At present, there are three major camps. There are those who count all of Ichiro’s hits in professional baseball, wherever they occurred, placing his career total one behind Rose’s. There are those who say, sure, we can count the hits in Japan — but in that case we should also include Rose’s minor league hits (427), leaving Ichiro 428 hits behind, a gap the 42-year-old is exceedingly unlikely to bridge. And there are those who say only MLB hits should count, leaving Ichiro 1,279 notches in the distance.

(There’s also a subset of fans arguing that hits in the All-Star Game should be included. Rose had seven and Ichiro has had eight. If you include Ichiro’s Japanese numbers but not Rose’s minor league hits, the two are now in a dead heat: 4,263 career hits apiece. This is a bit of a fanciful manipulation: All-Star numbers are not traditionally included in hit totals. But if you want to send one of Rose’s backers into a rage, these are the stats to cite.)

To be very clear: Nippon Professional Baseball is not Major League Baseball. Rose is right: players have succeeded there who would not — or did not — thrive in American baseball. But equating the Japanese game to the American minors — or, worse, comparing it to high school games, as Rose did — reflects a refusal to acknowledge that there is something beyond an American baseball monoculture. Ichiro’s accomplishments in Japan need not be viewed in contrast to what he has achieved in the United States: That he was able to succeed to such a degree on both sides of the Pacific is an incredible thing. Ichiro’s 4,255 is not the same as Rose’s 4,256 — but it is a tremendous achievement and should be celebrated as such.

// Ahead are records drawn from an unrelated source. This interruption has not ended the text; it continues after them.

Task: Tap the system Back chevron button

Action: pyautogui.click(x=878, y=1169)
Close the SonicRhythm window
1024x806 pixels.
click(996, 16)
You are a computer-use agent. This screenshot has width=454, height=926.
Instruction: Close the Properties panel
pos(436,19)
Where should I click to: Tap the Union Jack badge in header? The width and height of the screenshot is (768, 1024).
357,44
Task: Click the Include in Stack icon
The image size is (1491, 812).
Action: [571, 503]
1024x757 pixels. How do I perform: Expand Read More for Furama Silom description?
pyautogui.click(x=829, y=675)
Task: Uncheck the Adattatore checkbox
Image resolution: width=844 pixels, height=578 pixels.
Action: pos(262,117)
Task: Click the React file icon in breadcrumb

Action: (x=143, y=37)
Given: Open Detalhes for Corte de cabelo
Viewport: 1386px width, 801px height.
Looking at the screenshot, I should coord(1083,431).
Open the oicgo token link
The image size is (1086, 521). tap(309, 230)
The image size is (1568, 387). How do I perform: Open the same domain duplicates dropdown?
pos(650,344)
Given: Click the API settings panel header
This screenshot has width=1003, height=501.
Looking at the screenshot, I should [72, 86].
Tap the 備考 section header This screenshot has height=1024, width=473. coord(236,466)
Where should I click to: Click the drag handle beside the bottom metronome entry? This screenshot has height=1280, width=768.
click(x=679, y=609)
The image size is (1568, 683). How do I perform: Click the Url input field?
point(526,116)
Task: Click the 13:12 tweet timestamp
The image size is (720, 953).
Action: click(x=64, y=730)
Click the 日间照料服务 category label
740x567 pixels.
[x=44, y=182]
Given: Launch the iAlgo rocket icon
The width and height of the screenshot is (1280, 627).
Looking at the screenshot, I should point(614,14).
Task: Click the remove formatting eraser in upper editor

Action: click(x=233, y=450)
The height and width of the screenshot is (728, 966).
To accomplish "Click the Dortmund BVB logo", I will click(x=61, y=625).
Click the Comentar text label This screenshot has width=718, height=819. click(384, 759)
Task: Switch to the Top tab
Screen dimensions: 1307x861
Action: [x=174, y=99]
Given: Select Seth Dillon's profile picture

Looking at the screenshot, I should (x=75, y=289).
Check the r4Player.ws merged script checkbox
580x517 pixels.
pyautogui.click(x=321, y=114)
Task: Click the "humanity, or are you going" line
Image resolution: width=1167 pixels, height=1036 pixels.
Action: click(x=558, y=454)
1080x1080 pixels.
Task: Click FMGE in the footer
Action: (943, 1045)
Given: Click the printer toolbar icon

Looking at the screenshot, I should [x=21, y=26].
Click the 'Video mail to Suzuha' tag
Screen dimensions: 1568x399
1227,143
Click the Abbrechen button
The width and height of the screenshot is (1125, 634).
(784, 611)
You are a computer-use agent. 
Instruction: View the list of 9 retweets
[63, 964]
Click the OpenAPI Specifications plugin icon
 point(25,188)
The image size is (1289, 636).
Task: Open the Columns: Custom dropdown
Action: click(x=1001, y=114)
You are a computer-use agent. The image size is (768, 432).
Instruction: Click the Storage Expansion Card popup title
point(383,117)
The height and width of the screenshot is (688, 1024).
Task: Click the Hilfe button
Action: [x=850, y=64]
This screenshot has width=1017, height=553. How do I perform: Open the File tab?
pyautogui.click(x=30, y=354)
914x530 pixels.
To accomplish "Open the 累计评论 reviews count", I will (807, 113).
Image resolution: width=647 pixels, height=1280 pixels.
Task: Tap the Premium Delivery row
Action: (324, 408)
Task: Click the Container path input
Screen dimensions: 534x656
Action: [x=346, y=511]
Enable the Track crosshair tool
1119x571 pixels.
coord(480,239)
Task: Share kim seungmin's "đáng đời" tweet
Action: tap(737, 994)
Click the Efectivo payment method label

Very soon, Ichiro will reach MLB hit no. 3,000: As of Tuesday afternoon, he is just 23 hits away. This is a testament to his talent and longevity, given that he didn’t join Major League Baseball until he was 27 years old. But the other record he’s eyeing requires your imminent attention. You’d be wise to look to San Diego tonight, where Ichiro could very well make baseball history.